Some studies have argued that the majority of deep intronic variants are unlikely to be associated with cancer risk [68]. Interestingly, the frequency of intronic variants predicted by in silico tools to affect splicing is comparable to those predicted to effect bona fide splice site regions [19,69]. We applied SpliceAI [19] to predict the effect in splicing of BRCA1 to the BRCA1 intronic variants identified in ClinVar and in our literature search. Unlike our findings with BRCA1 c.5407-25T>A, SpliceAI predicted that the majority of curated intronic variants would not affect splicing, though the accuracy of this in silico tool did not reach 95% for all applications (see Table S3). New in silico tools have been developed to predict the splicing impact by these intronic variants using different mathematical models such as CADD-Splice [69] and SQUIRLS [70]. None of these tools have been tested yet on hereditary cancer syndromes. Earlier-developed in silico predictive models include MaxEntScan [39], HSF [40] or both dbscSNV tools [41]: ADA or RF were designed to predict variants within the splice regions. These tools have been tested on different datasets including sequencing data from hereditary BC and OC cases [71]. However, these in silico tools are limited to predicting events that occur within splice regions. Although in cellulo assays would provide supportive evidence for biological impact predicted by bioinformatic tools, the causality of an intronic variant identified in an established highly penetrant cancer predisposing gene such as BRCA1 in conferring risk to cancer remains a challenge.

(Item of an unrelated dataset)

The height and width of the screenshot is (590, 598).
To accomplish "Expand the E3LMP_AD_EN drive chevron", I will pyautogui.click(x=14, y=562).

Clinical testing for pathogenic variants in BRCA1 and BRCA2 has been established in clinical settings as it has been proven to improve cancer risk assessment and management of carriers [37]. OC cases harboring pathogenic variants in these genes are also offered targeted chemotherapies based on poly(ADP-ribose) polymerase (PARP) inhibitors as part of the their standard-of-care treatment regimens, as carriers have shown improvement in overall outcome [72,73]. As sequencing information is gathered from OC patients undergoing different treatment regimens, it will be interesting to investigate the response to PARP inhibitors in carriers of deep intronic variants, particularly those predicted to affect splicing and impact gene function by in silico analyses or by in cellulo assays. Our survey of ClinVar and the literature identified 105 rare intronic BRCA1 variants that are classified as VUS for further confirmation of their pathogenicity. Although our study may have been limited by whole-exome sequencing, our report highlights the importance of the comprehensive sequencing of the entirety of BRCA1 and BRCA2 to capture all possible pathogenic variants in individuals at risk for hereditary OC and BC.

5. Conclusions

Using our WES and bioinformatics analyses, we were able to identify an intronic variant in BRCA1 in one OC family who had tested negative for pathogenic variants in BRCA1 or BRCA2 by commercial testing. We also identified this variant in another OC case diagnosed at an early age and showed loss of the wild-type allele in the tumor DNA using LOH analysis. A splice predictor algorithm suggests that it exerts aberrant splicing affecting gene function. Our findings support BRCA1 c.5407-25T>A as a likely pathogenic variant and highlights the importance of investigating any intronic variants as causal variants in OC families where the involvement of BRCA1 is highly suggestive.